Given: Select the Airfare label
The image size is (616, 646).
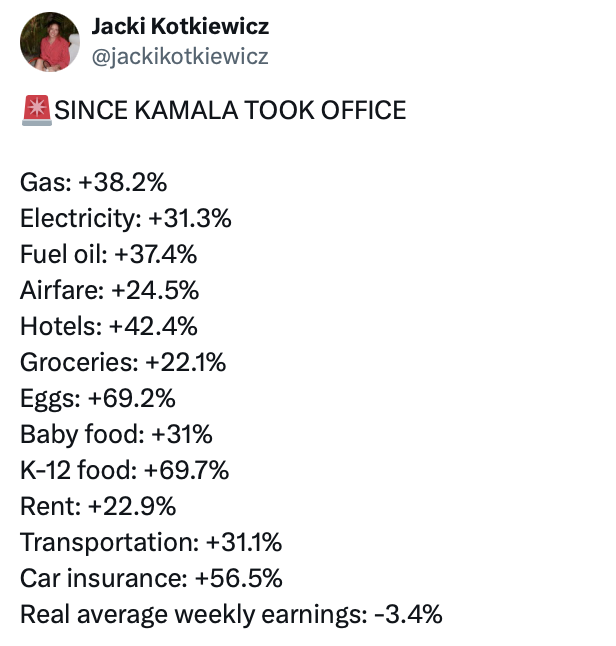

==

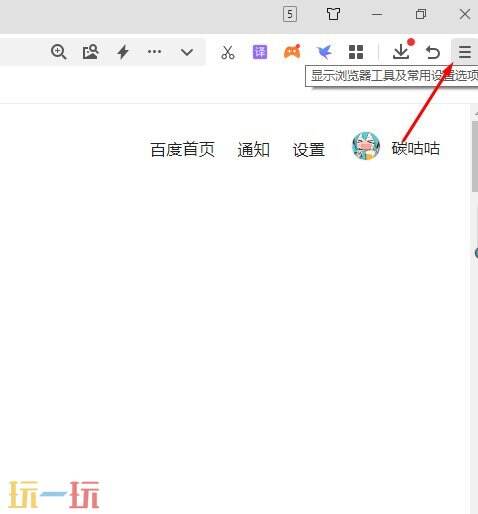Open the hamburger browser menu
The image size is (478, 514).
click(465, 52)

Exercise goal » Output the lines above between the one holding "Given: Select the Airfare label" and the one holding "The image size is (616, 646).", inclusive, with nothing before or after them.

Problem solution »
Given: Select the Airfare label
The image size is (616, 646).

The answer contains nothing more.